Go through the entries below and tally the lines containing the string "width"; report only the tally.

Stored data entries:
"""

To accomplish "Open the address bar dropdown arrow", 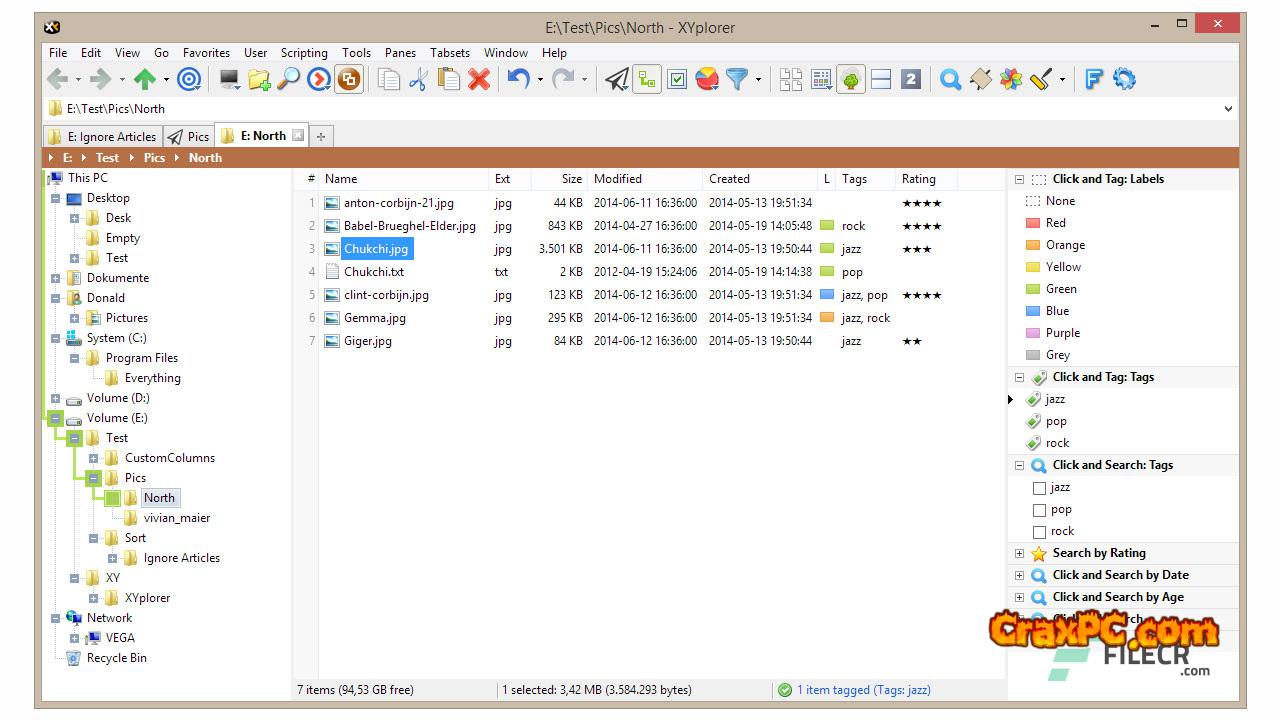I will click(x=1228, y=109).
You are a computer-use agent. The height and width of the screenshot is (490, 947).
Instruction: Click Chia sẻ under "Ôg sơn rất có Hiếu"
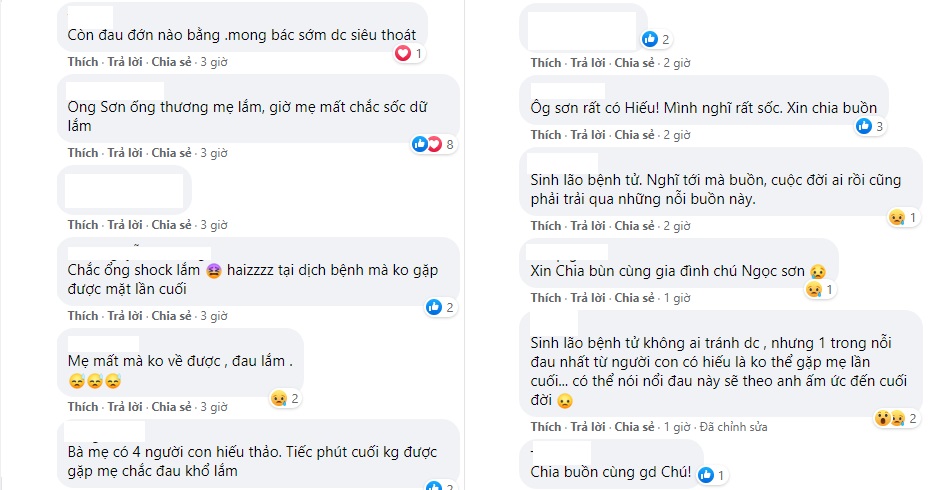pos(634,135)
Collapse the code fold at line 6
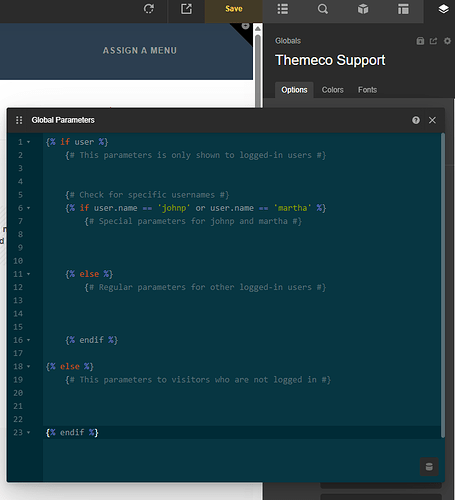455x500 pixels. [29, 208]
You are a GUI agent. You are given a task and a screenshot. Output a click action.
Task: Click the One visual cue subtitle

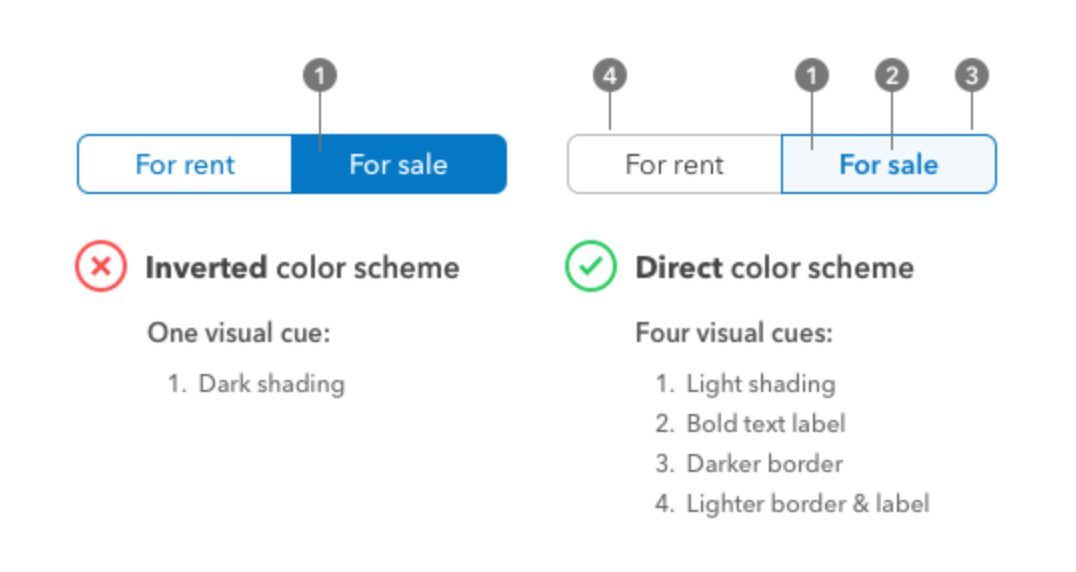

"""
"""

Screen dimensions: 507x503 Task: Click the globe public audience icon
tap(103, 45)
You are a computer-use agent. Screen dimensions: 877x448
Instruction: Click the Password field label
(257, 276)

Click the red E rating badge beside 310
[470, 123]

"""
"""

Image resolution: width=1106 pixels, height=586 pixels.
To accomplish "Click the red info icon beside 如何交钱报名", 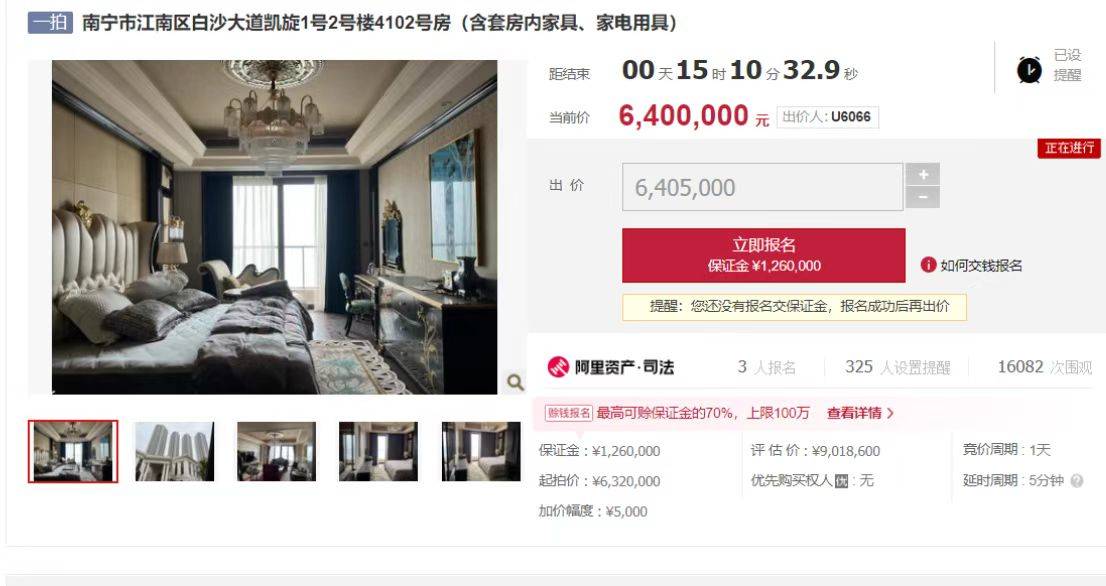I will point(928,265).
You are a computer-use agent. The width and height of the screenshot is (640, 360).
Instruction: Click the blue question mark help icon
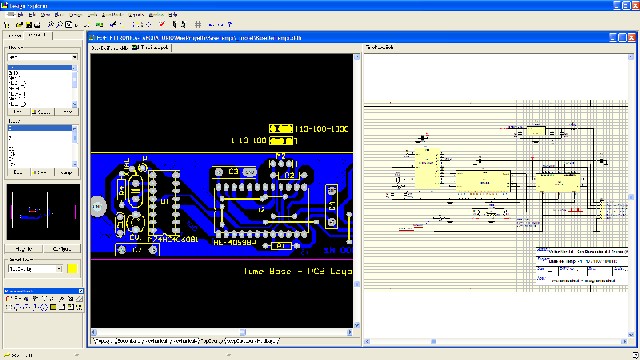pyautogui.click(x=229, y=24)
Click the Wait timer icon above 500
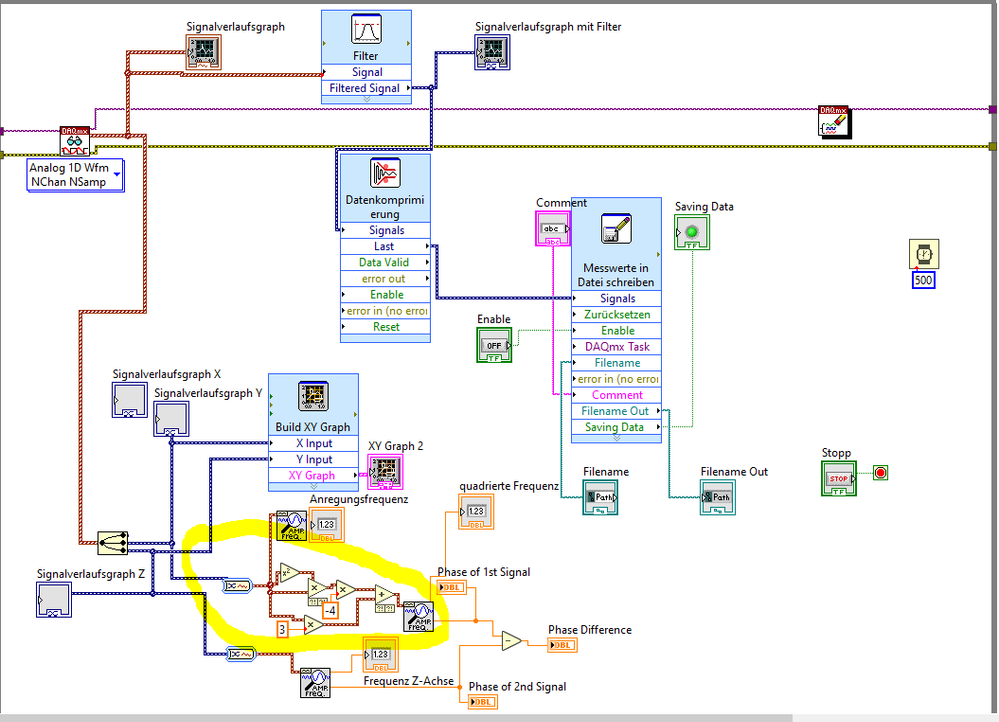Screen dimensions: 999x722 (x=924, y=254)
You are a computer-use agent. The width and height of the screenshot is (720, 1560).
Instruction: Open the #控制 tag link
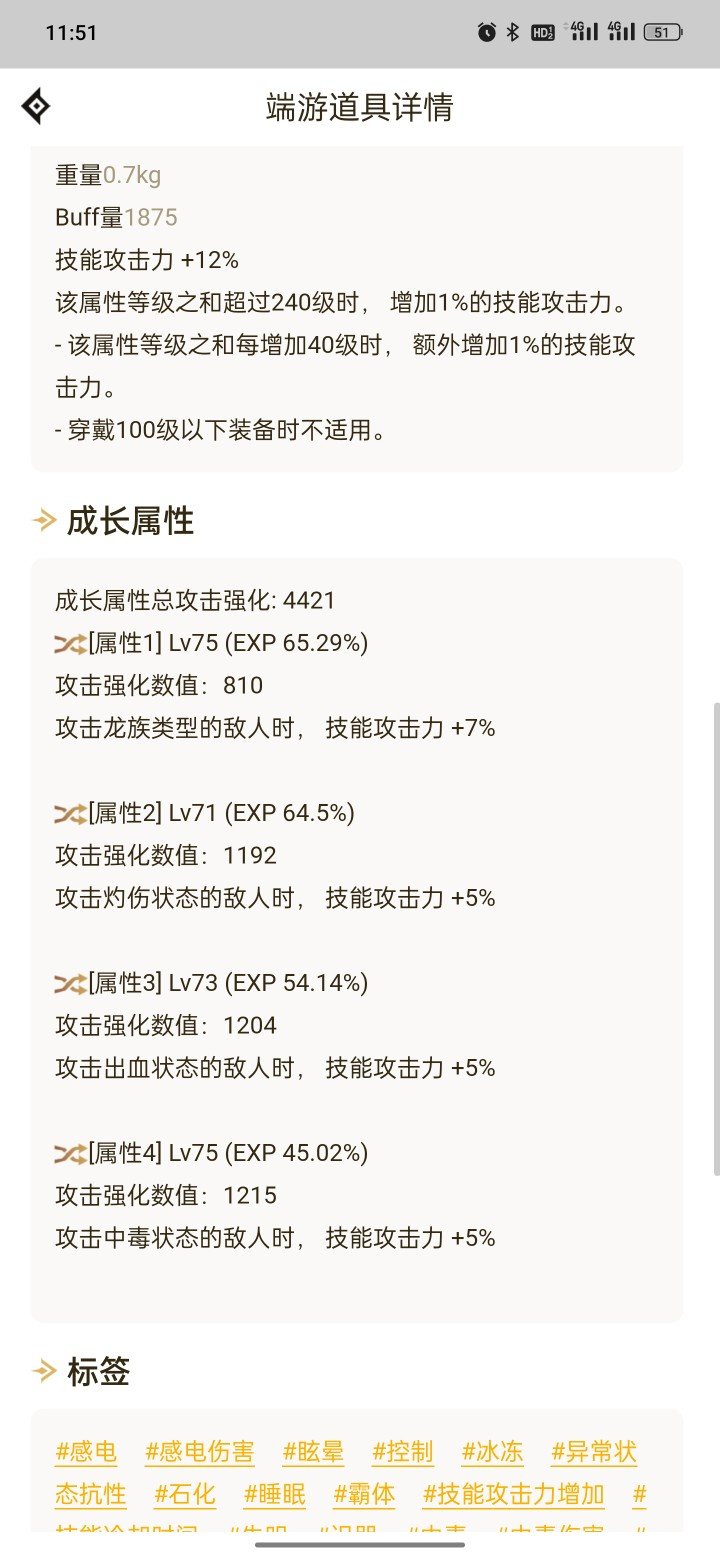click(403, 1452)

"""

= WRITTEN SOLUTION =
4